Example: To capture the settings for both Outside In and the novel I am currently working on, The Investment Club, I lived at Put-in-Bay on South Bass Island in Lake Erie and in Las Vegas, respectively. Setting is like another character. It provides readers another way to identify and connect with the story and also serves as a natural platform from which to sell. While brief visits may provide insight to an environment, to get setting right one must walk the streets, breathe the air, and interact with the people over an extended time.

2) Repurposed: If direct experience is not a viable option, then perhaps a similar experience can be repurposed to put the mind in a similar space and capture the desired feelings. As a writer, I’m always recording. When I meet someone, travel to a place, or have any type of unique experience, regardless of context, I file it away to use later.

Example: Without revealing any spoilers, let me just say I didn’t experience all the sexual encounters first-hand. I might have had similar experiences there or elsewhere, and in reflecting on those experiences, I adapted and transferred the core feelings from one situation to the next to capture the details and emotion. In doing this, many of the repurposed sex scenes are actually more stimulating than those that I actually experienced because in writing the repurposed situations I was experiencing them for the first time rather than recalling from memory.

3) Academic: This is the traditional research in which the writer reads other works on the subject or interviews people who have experience on the desired topic to gain the required level of understanding to give the writing authenticity.

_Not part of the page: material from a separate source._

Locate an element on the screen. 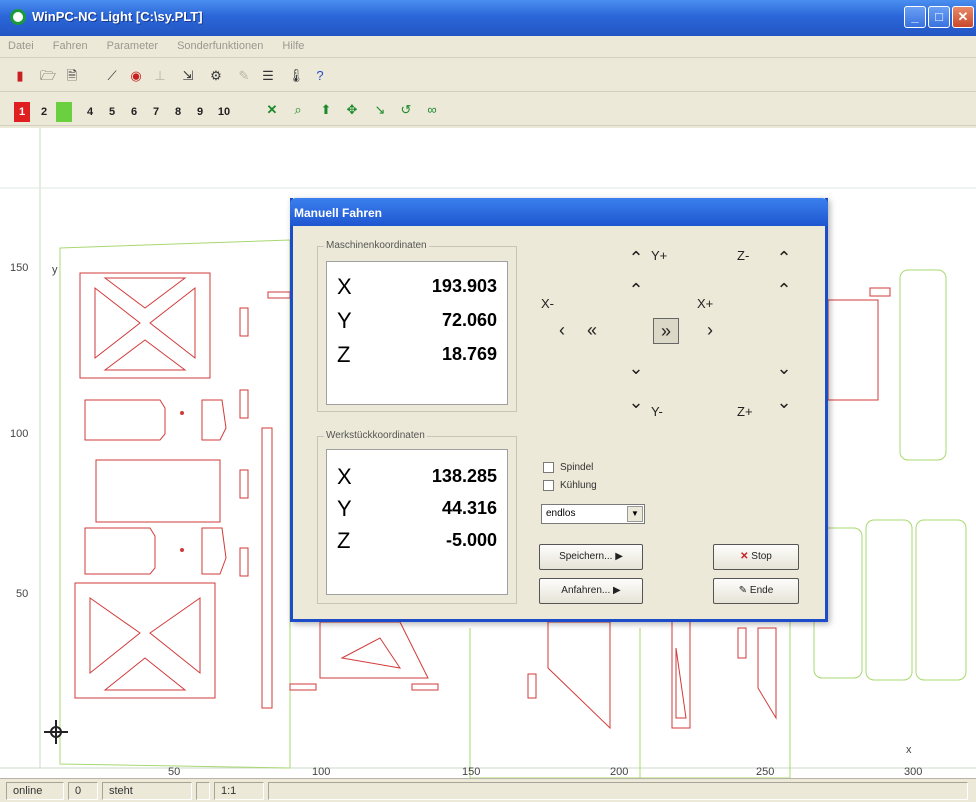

Example: For Outside In, to learn the history and impact of cocaine, I read Dominic Streatfeild’s Cocaine: An Unauthorized Biography. His research provided a comprehensive history from the jungles in Bolivia and Columbia to its past medicinal uses and over-the-counter availability to interviews in prisons to the inside of crackhouses. Ultimately I didn’t use a lot of this info, but it definitely contributed to the style and allowed me to develop a feel for the excess cocaine represents.

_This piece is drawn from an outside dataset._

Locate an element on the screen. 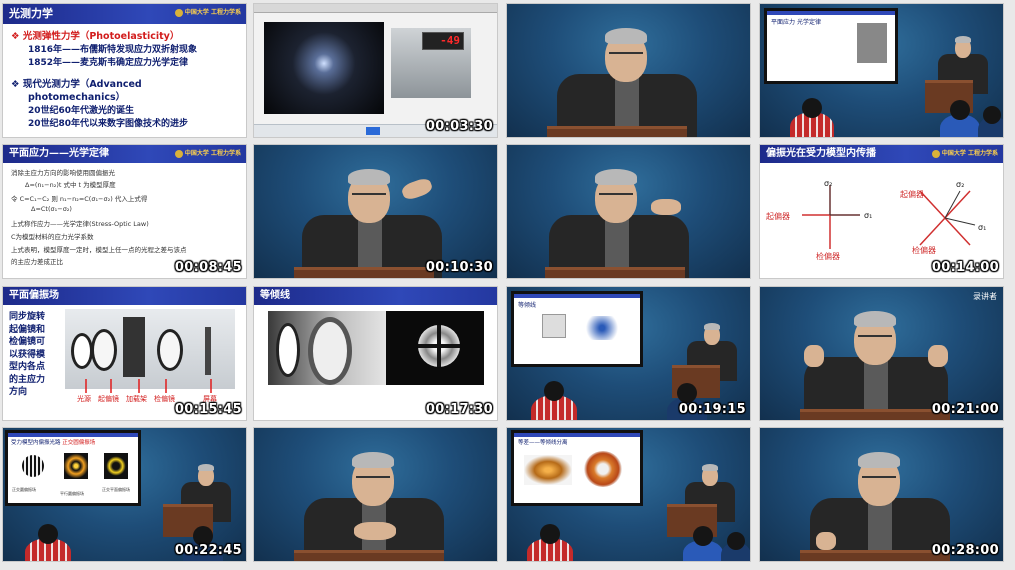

4) Inventive: This is research produced directly from the mind of the writer usually starting with, What if? It is often triggered by another event or a combination of actions that take the writer into open creative space.

Example: While I was a teacher for a brief time, I never had a student die in my classroom and was never forced out of a job. To capture the feelings of this experience in Outside In, I imagined a person who had done everything he was supposed to and dedicated his life to the pursuit of a career and thought, What if he started to have doubts about his choices and it was all taken away? What would he do? Where would he go? What would he be feeling? Once I was seeing things from this perspective, the bitterness, anger, and wanting to escape came naturally.

To decide the best method to use, I balance my desire to produce the most authentic writing with the practicality of the least time and financial investment and risk exposure required.